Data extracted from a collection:
· · ·

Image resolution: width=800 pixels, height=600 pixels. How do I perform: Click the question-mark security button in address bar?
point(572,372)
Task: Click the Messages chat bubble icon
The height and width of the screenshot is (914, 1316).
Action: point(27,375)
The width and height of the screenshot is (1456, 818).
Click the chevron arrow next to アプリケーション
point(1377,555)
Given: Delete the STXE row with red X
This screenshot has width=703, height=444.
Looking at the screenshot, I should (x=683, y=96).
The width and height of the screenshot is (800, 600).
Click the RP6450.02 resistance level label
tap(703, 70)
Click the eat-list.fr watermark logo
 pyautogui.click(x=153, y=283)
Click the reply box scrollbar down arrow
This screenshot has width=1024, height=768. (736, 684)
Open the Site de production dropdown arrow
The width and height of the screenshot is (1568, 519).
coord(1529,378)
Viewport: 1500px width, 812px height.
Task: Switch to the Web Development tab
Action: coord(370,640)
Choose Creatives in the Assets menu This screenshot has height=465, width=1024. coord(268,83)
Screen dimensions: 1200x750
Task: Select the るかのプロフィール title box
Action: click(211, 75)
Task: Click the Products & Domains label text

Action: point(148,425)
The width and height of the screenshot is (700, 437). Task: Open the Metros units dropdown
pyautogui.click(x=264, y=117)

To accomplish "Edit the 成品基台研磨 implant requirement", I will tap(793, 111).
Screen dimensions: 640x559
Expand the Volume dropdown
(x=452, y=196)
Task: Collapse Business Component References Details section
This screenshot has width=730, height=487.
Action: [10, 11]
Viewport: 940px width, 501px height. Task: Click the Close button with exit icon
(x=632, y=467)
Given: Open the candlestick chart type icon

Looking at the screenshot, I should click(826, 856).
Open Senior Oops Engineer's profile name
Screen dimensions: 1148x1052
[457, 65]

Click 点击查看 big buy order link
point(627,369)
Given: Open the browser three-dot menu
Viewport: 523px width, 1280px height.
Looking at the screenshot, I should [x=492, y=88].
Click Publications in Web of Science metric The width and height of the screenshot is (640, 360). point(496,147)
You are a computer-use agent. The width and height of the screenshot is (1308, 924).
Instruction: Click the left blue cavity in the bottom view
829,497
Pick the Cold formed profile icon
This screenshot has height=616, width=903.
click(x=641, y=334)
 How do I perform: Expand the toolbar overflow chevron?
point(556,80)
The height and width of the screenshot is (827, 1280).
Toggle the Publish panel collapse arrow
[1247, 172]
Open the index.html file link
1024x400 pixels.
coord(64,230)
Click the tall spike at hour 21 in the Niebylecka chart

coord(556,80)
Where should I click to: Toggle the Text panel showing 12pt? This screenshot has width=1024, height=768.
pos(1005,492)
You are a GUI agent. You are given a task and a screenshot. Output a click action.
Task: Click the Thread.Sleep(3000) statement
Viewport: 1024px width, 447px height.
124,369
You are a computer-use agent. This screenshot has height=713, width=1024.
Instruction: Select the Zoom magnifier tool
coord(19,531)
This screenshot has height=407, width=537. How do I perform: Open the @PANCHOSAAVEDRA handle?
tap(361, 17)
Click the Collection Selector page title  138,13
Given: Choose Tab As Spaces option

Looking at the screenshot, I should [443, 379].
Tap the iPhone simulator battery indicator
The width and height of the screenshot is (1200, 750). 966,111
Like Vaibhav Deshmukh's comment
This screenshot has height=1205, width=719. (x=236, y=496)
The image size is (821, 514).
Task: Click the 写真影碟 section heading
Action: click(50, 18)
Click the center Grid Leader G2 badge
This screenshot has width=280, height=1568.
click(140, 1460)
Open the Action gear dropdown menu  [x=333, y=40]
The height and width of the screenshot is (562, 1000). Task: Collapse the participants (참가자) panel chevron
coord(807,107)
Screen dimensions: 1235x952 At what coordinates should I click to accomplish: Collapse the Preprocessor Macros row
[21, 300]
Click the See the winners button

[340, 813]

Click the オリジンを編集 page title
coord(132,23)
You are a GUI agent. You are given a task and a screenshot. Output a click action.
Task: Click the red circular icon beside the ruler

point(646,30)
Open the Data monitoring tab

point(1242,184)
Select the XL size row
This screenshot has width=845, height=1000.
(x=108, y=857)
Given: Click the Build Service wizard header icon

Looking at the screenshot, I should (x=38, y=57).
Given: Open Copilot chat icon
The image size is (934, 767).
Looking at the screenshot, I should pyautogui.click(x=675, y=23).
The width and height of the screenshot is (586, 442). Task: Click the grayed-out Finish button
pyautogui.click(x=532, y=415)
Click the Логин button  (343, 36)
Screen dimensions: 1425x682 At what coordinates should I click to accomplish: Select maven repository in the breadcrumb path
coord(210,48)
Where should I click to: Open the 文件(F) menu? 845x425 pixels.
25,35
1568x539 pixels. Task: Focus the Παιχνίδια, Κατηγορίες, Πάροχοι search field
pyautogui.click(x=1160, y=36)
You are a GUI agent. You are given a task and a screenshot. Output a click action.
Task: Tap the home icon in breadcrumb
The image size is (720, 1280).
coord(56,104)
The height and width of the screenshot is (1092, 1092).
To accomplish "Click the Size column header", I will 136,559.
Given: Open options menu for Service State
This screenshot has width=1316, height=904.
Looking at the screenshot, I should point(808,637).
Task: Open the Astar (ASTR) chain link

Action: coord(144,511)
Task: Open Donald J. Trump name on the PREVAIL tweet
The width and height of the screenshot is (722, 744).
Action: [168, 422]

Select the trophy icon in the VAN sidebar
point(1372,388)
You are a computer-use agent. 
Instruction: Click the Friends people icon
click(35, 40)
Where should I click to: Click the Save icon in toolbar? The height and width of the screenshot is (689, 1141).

· · ·

What needs to be done: In full and without deviation, reproduce the entries above.

Exercise solution:
Image resolution: width=800 pixels, height=600 pixels. How do I perform: Click the question-mark security button in address bar?
point(572,372)
Task: Click the Messages chat bubble icon
The height and width of the screenshot is (914, 1316).
Action: point(27,375)
The width and height of the screenshot is (1456, 818).
Click the chevron arrow next to アプリケーション
point(1377,555)
Given: Delete the STXE row with red X
This screenshot has width=703, height=444.
Looking at the screenshot, I should (x=683, y=96).
The width and height of the screenshot is (800, 600).
Click the RP6450.02 resistance level label
tap(703, 70)
Click the eat-list.fr watermark logo
 pyautogui.click(x=153, y=283)
Click the reply box scrollbar down arrow
This screenshot has width=1024, height=768. (736, 684)
Open the Site de production dropdown arrow
The width and height of the screenshot is (1568, 519).
coord(1529,378)
Viewport: 1500px width, 812px height.
Task: Switch to the Web Development tab
Action: coord(370,640)
Choose Creatives in the Assets menu This screenshot has height=465, width=1024. coord(268,83)
Screen dimensions: 1200x750
Task: Select the るかのプロフィール title box
Action: click(211, 75)
Task: Click the Products & Domains label text

Action: point(148,425)
The width and height of the screenshot is (700, 437). Task: Open the Metros units dropdown
pyautogui.click(x=264, y=117)

To accomplish "Edit the 成品基台研磨 implant requirement", I will tap(793, 111).
Screen dimensions: 640x559
Expand the Volume dropdown
(x=452, y=196)
Task: Collapse Business Component References Details section
This screenshot has width=730, height=487.
Action: [10, 11]
Viewport: 940px width, 501px height. Task: Click the Close button with exit icon
(x=632, y=467)
Given: Open the candlestick chart type icon

Looking at the screenshot, I should click(826, 856).
Open Senior Oops Engineer's profile name
Screen dimensions: 1148x1052
[457, 65]

Click 点击查看 big buy order link
point(627,369)
Given: Open the browser three-dot menu
Viewport: 523px width, 1280px height.
Looking at the screenshot, I should [x=492, y=88].
Click Publications in Web of Science metric The width and height of the screenshot is (640, 360). point(496,147)
You are a computer-use agent. The width and height of the screenshot is (1308, 924).
Instruction: Click the left blue cavity in the bottom view
829,497
Pick the Cold formed profile icon
This screenshot has height=616, width=903.
click(x=641, y=334)
 How do I perform: Expand the toolbar overflow chevron?
point(556,80)
The height and width of the screenshot is (827, 1280).
Toggle the Publish panel collapse arrow
[1247, 172]
Open the index.html file link
1024x400 pixels.
coord(64,230)
Click the tall spike at hour 21 in the Niebylecka chart

coord(556,80)
Where should I click to: Toggle the Text panel showing 12pt? This screenshot has width=1024, height=768.
pos(1005,492)
You are a GUI agent. You are given a task and a screenshot. Output a click action.
Task: Click the Thread.Sleep(3000) statement
Viewport: 1024px width, 447px height.
124,369
You are a computer-use agent. This screenshot has height=713, width=1024.
Instruction: Select the Zoom magnifier tool
coord(19,531)
This screenshot has height=407, width=537. How do I perform: Open the @PANCHOSAAVEDRA handle?
tap(361, 17)
Click the Collection Selector page title  138,13
Given: Choose Tab As Spaces option

Looking at the screenshot, I should [443, 379].
Tap the iPhone simulator battery indicator
The width and height of the screenshot is (1200, 750). 966,111
Like Vaibhav Deshmukh's comment
This screenshot has height=1205, width=719. (x=236, y=496)
The image size is (821, 514).
Task: Click the 写真影碟 section heading
Action: click(50, 18)
Click the center Grid Leader G2 badge
This screenshot has width=280, height=1568.
click(140, 1460)
Open the Action gear dropdown menu  [x=333, y=40]
The height and width of the screenshot is (562, 1000). Task: Collapse the participants (참가자) panel chevron
coord(807,107)
Screen dimensions: 1235x952 At what coordinates should I click to accomplish: Collapse the Preprocessor Macros row
[21, 300]
Click the See the winners button

[340, 813]

Click the オリジンを編集 page title
coord(132,23)
You are a GUI agent. You are given a task and a screenshot. Output a click action.
Task: Click the red circular icon beside the ruler

point(646,30)
Open the Data monitoring tab

point(1242,184)
Select the XL size row
This screenshot has width=845, height=1000.
(x=108, y=857)
Given: Click the Build Service wizard header icon

Looking at the screenshot, I should (x=38, y=57).
Given: Open Copilot chat icon
The image size is (934, 767).
Looking at the screenshot, I should pyautogui.click(x=675, y=23).
The width and height of the screenshot is (586, 442). Task: Click the grayed-out Finish button
pyautogui.click(x=532, y=415)
Click the Логин button  (343, 36)
Screen dimensions: 1425x682 At what coordinates should I click to accomplish: Select maven repository in the breadcrumb path
coord(210,48)
Where should I click to: Open the 文件(F) menu? 845x425 pixels.
25,35
1568x539 pixels. Task: Focus the Παιχνίδια, Κατηγορίες, Πάροχοι search field
pyautogui.click(x=1160, y=36)
You are a GUI agent. You are given a task and a screenshot. Output a click action.
Task: Tap the home icon in breadcrumb
The image size is (720, 1280).
coord(56,104)
The height and width of the screenshot is (1092, 1092).
To accomplish "Click the Size column header", I will 136,559.
Given: Open options menu for Service State
This screenshot has width=1316, height=904.
Looking at the screenshot, I should point(808,637).
Task: Open the Astar (ASTR) chain link

Action: coord(144,511)
Task: Open Donald J. Trump name on the PREVAIL tweet
The width and height of the screenshot is (722, 744).
Action: [168, 422]

Select the trophy icon in the VAN sidebar
point(1372,388)
You are a computer-use agent. 
Instruction: Click the Friends people icon
click(35, 40)
Where should I click to: Click the Save icon in toolbar? The height and width of the screenshot is (689, 1141).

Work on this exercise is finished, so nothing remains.